Below are records; count how many of their lines contain the word "screenshot" and give the number alone.

[Input for this task]

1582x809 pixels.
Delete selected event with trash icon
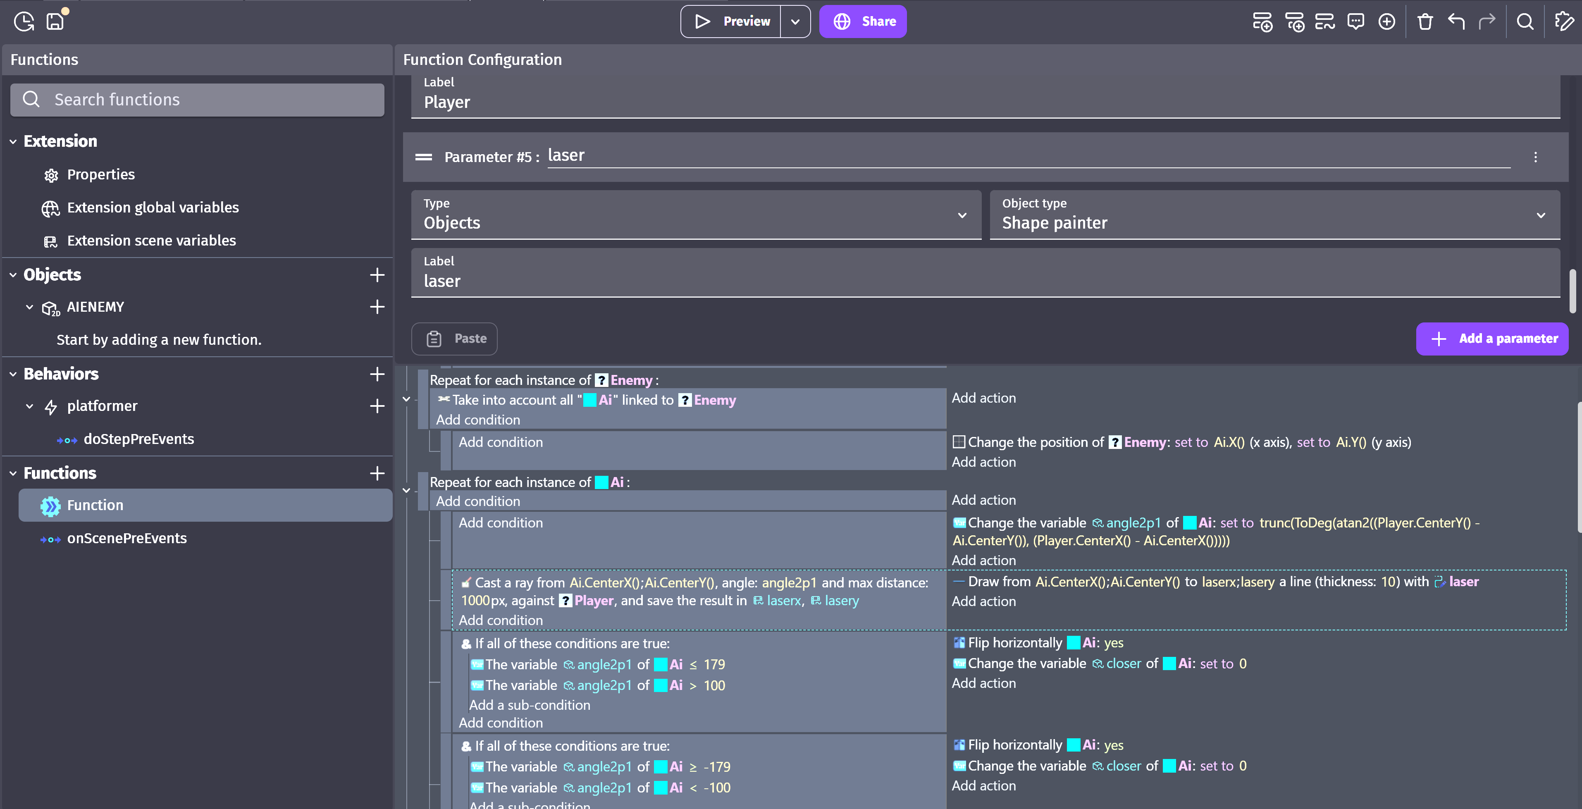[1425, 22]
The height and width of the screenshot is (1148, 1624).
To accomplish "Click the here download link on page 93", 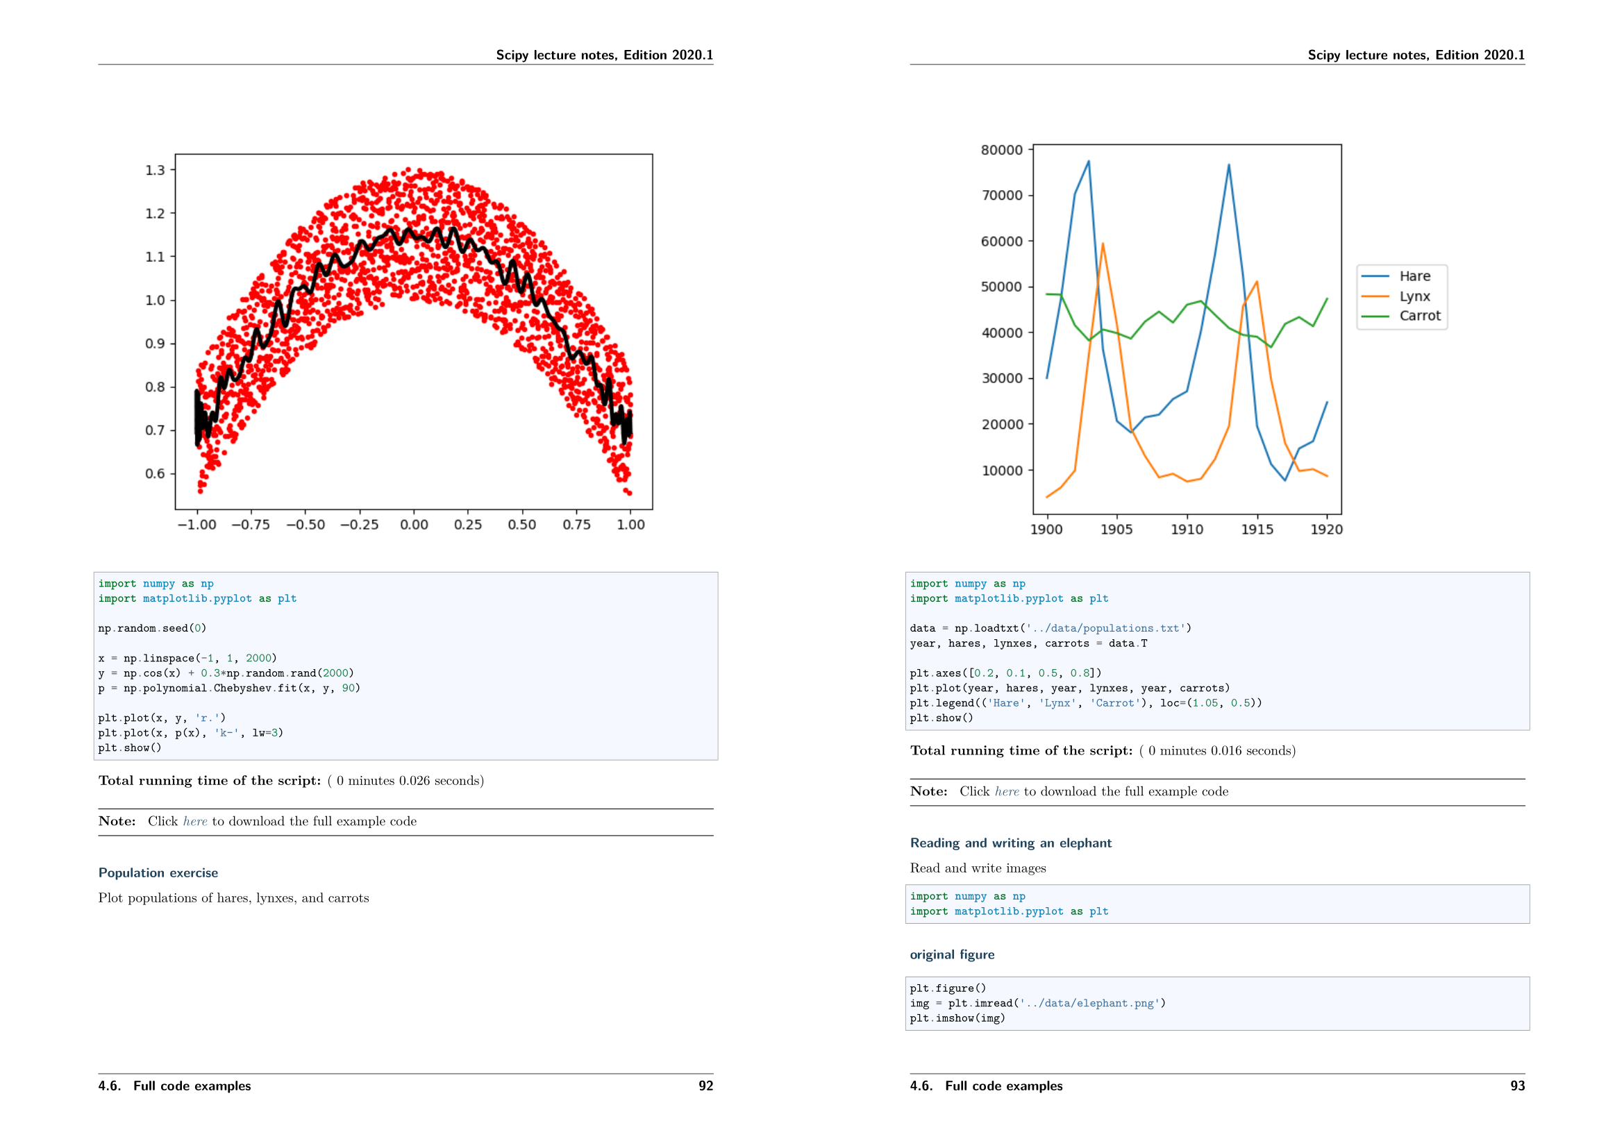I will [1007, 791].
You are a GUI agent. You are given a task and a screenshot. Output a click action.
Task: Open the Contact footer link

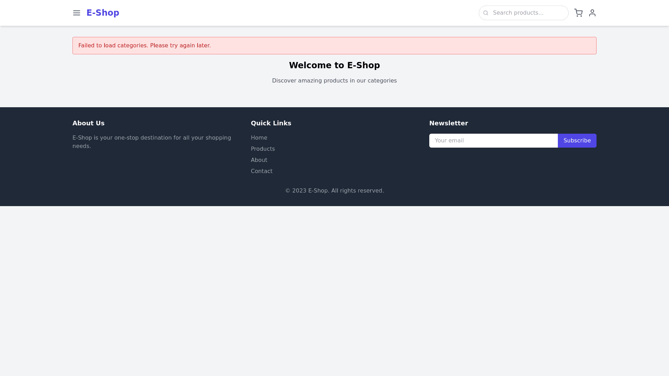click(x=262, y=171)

[/Input for this task]

Reply to the exercise – 2